→ Data listing
_ _ _ _ _

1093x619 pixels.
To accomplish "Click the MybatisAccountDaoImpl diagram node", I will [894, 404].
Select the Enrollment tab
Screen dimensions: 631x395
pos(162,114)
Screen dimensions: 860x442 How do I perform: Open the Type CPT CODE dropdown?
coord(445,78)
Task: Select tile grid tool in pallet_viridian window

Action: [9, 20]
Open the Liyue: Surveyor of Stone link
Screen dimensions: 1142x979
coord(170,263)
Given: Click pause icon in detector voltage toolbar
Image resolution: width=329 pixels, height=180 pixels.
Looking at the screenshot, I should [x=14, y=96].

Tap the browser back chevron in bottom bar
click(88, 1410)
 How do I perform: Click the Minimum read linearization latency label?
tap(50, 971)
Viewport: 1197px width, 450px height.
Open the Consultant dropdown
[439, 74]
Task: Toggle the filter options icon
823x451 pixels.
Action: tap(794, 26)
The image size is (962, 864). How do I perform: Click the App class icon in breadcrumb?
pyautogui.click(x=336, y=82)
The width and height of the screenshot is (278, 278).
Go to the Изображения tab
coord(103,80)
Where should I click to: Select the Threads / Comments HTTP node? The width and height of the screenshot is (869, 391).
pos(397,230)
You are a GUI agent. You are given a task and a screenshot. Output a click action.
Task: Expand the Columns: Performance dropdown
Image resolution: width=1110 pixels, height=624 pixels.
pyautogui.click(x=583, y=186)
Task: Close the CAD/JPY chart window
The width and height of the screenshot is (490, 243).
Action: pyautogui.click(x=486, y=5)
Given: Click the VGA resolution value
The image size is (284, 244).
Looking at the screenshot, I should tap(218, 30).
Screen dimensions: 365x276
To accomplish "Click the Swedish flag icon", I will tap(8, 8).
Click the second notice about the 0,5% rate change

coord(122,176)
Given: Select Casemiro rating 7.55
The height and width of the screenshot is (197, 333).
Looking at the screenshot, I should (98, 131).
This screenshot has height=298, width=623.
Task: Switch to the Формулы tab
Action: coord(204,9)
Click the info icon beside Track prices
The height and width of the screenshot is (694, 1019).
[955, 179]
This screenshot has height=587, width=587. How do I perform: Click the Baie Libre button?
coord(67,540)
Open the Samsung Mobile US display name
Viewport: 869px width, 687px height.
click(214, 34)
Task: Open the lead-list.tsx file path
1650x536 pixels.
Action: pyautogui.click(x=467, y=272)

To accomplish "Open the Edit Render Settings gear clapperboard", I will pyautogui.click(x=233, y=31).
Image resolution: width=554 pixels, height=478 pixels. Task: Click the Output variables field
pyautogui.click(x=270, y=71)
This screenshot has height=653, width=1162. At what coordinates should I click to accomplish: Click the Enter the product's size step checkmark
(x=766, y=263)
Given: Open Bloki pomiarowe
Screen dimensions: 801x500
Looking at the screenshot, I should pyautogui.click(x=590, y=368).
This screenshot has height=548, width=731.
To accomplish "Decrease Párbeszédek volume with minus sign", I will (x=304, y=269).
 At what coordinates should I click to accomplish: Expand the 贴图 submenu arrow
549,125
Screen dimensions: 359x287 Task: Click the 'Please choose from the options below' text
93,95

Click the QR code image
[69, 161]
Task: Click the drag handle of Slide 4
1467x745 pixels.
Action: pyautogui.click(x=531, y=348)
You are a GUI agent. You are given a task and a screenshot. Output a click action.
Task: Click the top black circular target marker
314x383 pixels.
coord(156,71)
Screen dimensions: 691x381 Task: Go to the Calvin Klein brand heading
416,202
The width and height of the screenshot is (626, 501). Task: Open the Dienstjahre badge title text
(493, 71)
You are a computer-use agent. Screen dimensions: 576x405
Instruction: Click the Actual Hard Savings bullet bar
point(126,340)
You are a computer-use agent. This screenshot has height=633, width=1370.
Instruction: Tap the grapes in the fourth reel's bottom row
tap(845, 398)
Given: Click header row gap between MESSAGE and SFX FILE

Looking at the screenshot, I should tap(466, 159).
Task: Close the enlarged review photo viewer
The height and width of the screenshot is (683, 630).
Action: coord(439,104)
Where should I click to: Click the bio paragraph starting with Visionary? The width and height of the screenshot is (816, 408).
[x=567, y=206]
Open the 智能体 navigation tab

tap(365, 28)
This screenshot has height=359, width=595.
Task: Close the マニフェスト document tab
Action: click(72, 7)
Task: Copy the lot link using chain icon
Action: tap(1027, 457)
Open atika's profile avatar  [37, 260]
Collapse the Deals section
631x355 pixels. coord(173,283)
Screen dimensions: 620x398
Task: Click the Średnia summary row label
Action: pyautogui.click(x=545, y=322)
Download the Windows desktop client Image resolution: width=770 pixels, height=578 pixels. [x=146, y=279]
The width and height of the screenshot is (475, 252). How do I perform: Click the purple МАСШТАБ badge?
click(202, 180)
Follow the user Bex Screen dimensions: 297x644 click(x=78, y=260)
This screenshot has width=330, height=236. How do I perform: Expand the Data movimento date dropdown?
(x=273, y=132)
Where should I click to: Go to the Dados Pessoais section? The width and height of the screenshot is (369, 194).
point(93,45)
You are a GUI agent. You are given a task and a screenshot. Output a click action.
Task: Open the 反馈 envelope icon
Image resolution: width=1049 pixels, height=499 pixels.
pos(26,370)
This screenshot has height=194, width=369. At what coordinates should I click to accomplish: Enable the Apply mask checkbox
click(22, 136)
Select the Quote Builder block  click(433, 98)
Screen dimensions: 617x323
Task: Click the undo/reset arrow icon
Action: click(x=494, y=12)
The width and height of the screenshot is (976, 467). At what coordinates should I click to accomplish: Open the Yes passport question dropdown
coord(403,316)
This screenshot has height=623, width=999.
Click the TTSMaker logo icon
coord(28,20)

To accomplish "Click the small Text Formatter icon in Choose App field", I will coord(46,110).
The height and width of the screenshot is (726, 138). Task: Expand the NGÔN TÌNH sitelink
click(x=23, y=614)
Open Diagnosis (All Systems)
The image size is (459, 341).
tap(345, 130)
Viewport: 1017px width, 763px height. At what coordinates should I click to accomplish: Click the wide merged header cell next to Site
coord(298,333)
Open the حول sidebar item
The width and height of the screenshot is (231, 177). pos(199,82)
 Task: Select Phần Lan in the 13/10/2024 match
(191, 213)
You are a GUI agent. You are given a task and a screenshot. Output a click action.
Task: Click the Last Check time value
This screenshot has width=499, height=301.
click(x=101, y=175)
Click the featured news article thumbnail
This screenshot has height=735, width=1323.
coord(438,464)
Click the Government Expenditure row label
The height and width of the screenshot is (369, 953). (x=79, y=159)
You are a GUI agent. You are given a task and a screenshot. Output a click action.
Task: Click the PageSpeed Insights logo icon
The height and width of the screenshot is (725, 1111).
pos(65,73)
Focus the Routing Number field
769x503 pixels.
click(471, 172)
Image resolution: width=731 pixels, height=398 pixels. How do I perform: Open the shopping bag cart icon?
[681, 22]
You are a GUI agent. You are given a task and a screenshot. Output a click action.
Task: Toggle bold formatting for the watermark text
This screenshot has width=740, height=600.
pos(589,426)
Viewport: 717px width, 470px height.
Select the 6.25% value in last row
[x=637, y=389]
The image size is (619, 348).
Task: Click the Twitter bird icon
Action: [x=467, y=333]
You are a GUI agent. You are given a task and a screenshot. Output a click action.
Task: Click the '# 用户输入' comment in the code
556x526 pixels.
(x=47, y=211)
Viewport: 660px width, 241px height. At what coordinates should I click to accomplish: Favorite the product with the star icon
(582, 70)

_ _ _ _ _

→ Instructions for the task
Retype the entries. Every line must match exactly.

→ Result for this exercise
1093x619 pixels.
To accomplish "Click the MybatisAccountDaoImpl diagram node", I will [894, 404].
Select the Enrollment tab
Screen dimensions: 631x395
pos(162,114)
Screen dimensions: 860x442 How do I perform: Open the Type CPT CODE dropdown?
coord(445,78)
Task: Select tile grid tool in pallet_viridian window

Action: [9, 20]
Open the Liyue: Surveyor of Stone link
Screen dimensions: 1142x979
coord(170,263)
Given: Click pause icon in detector voltage toolbar
Image resolution: width=329 pixels, height=180 pixels.
Looking at the screenshot, I should [x=14, y=96].

Tap the browser back chevron in bottom bar
click(88, 1410)
 How do I perform: Click the Minimum read linearization latency label?
tap(50, 971)
Viewport: 1197px width, 450px height.
Open the Consultant dropdown
[439, 74]
Task: Toggle the filter options icon
823x451 pixels.
Action: tap(794, 26)
The image size is (962, 864). How do I perform: Click the App class icon in breadcrumb?
pyautogui.click(x=336, y=82)
The width and height of the screenshot is (278, 278).
Go to the Изображения tab
coord(103,80)
Where should I click to: Select the Threads / Comments HTTP node? The width and height of the screenshot is (869, 391).
pos(397,230)
You are a GUI agent. You are given a task and a screenshot. Output a click action.
Task: Expand the Columns: Performance dropdown
Image resolution: width=1110 pixels, height=624 pixels.
pyautogui.click(x=583, y=186)
Task: Close the CAD/JPY chart window
The width and height of the screenshot is (490, 243).
Action: pyautogui.click(x=486, y=5)
Given: Click the VGA resolution value
The image size is (284, 244).
Looking at the screenshot, I should tap(218, 30).
Screen dimensions: 365x276
To accomplish "Click the Swedish flag icon", I will tap(8, 8).
Click the second notice about the 0,5% rate change

coord(122,176)
Given: Select Casemiro rating 7.55
The height and width of the screenshot is (197, 333).
Looking at the screenshot, I should (98, 131).
This screenshot has height=298, width=623.
Task: Switch to the Формулы tab
Action: coord(204,9)
Click the info icon beside Track prices
The height and width of the screenshot is (694, 1019).
[955, 179]
This screenshot has height=587, width=587. How do I perform: Click the Baie Libre button?
coord(67,540)
Open the Samsung Mobile US display name
Viewport: 869px width, 687px height.
click(214, 34)
Task: Open the lead-list.tsx file path
1650x536 pixels.
Action: pyautogui.click(x=467, y=272)

To accomplish "Open the Edit Render Settings gear clapperboard", I will pyautogui.click(x=233, y=31).
Image resolution: width=554 pixels, height=478 pixels. Task: Click the Output variables field
pyautogui.click(x=270, y=71)
This screenshot has height=653, width=1162. At what coordinates should I click to accomplish: Click the Enter the product's size step checkmark
(x=766, y=263)
Given: Open Bloki pomiarowe
Screen dimensions: 801x500
Looking at the screenshot, I should pyautogui.click(x=590, y=368).
This screenshot has height=548, width=731.
To accomplish "Decrease Párbeszédek volume with minus sign", I will (x=304, y=269).
 At what coordinates should I click to accomplish: Expand the 贴图 submenu arrow
549,125
Screen dimensions: 359x287 Task: Click the 'Please choose from the options below' text
93,95

Click the QR code image
[69, 161]
Task: Click the drag handle of Slide 4
1467x745 pixels.
Action: pyautogui.click(x=531, y=348)
You are a GUI agent. You are given a task and a screenshot. Output a click action.
Task: Click the top black circular target marker
314x383 pixels.
coord(156,71)
Screen dimensions: 691x381 Task: Go to the Calvin Klein brand heading
416,202
The width and height of the screenshot is (626, 501). Task: Open the Dienstjahre badge title text
(493, 71)
You are a computer-use agent. Screen dimensions: 576x405
Instruction: Click the Actual Hard Savings bullet bar
point(126,340)
You are a computer-use agent. This screenshot has height=633, width=1370.
Instruction: Tap the grapes in the fourth reel's bottom row
tap(845, 398)
Given: Click header row gap between MESSAGE and SFX FILE

Looking at the screenshot, I should tap(466, 159).
Task: Close the enlarged review photo viewer
The height and width of the screenshot is (683, 630).
Action: coord(439,104)
Where should I click to: Click the bio paragraph starting with Visionary? The width and height of the screenshot is (816, 408).
[x=567, y=206]
Open the 智能体 navigation tab

tap(365, 28)
This screenshot has height=359, width=595.
Task: Close the マニフェスト document tab
Action: click(72, 7)
Task: Copy the lot link using chain icon
Action: tap(1027, 457)
Open atika's profile avatar  [37, 260]
Collapse the Deals section
631x355 pixels. coord(173,283)
Screen dimensions: 620x398
Task: Click the Średnia summary row label
Action: pyautogui.click(x=545, y=322)
Download the Windows desktop client Image resolution: width=770 pixels, height=578 pixels. [x=146, y=279]
The width and height of the screenshot is (475, 252). How do I perform: Click the purple МАСШТАБ badge?
click(202, 180)
Follow the user Bex Screen dimensions: 297x644 click(x=78, y=260)
This screenshot has width=330, height=236. How do I perform: Expand the Data movimento date dropdown?
(x=273, y=132)
Where should I click to: Go to the Dados Pessoais section? The width and height of the screenshot is (369, 194).
point(93,45)
You are a GUI agent. You are given a task and a screenshot. Output a click action.
Task: Open the 反馈 envelope icon
Image resolution: width=1049 pixels, height=499 pixels.
pos(26,370)
This screenshot has height=194, width=369. At what coordinates should I click to accomplish: Enable the Apply mask checkbox
click(22, 136)
Select the Quote Builder block  click(433, 98)
Screen dimensions: 617x323
Task: Click the undo/reset arrow icon
Action: click(x=494, y=12)
The width and height of the screenshot is (976, 467). At what coordinates should I click to accomplish: Open the Yes passport question dropdown
coord(403,316)
This screenshot has height=623, width=999.
Click the TTSMaker logo icon
coord(28,20)

To accomplish "Click the small Text Formatter icon in Choose App field", I will coord(46,110).
The height and width of the screenshot is (726, 138). Task: Expand the NGÔN TÌNH sitelink
click(x=23, y=614)
Open Diagnosis (All Systems)
The image size is (459, 341).
tap(345, 130)
Viewport: 1017px width, 763px height. At what coordinates should I click to accomplish: Click the wide merged header cell next to Site
coord(298,333)
Open the حول sidebar item
The width and height of the screenshot is (231, 177). pos(199,82)
 Task: Select Phần Lan in the 13/10/2024 match
(191, 213)
You are a GUI agent. You are given a task and a screenshot. Output a click action.
Task: Click the Last Check time value
This screenshot has width=499, height=301.
click(x=101, y=175)
Click the featured news article thumbnail
This screenshot has height=735, width=1323.
coord(438,464)
Click the Government Expenditure row label
The height and width of the screenshot is (369, 953). (x=79, y=159)
You are a GUI agent. You are given a task and a screenshot. Output a click action.
Task: Click the PageSpeed Insights logo icon
The height and width of the screenshot is (725, 1111).
pos(65,73)
Focus the Routing Number field
769x503 pixels.
click(471, 172)
Image resolution: width=731 pixels, height=398 pixels. How do I perform: Open the shopping bag cart icon?
[681, 22]
You are a GUI agent. You are given a task and a screenshot. Output a click action.
Task: Toggle bold formatting for the watermark text
This screenshot has width=740, height=600.
pos(589,426)
Viewport: 717px width, 470px height.
Select the 6.25% value in last row
[x=637, y=389]
The image size is (619, 348).
Task: Click the Twitter bird icon
Action: [x=467, y=333]
You are a GUI agent. You are given a task and a screenshot. Output a click action.
Task: Click the '# 用户输入' comment in the code
556x526 pixels.
(x=47, y=211)
Viewport: 660px width, 241px height. At what coordinates should I click to accomplish: Favorite the product with the star icon
(582, 70)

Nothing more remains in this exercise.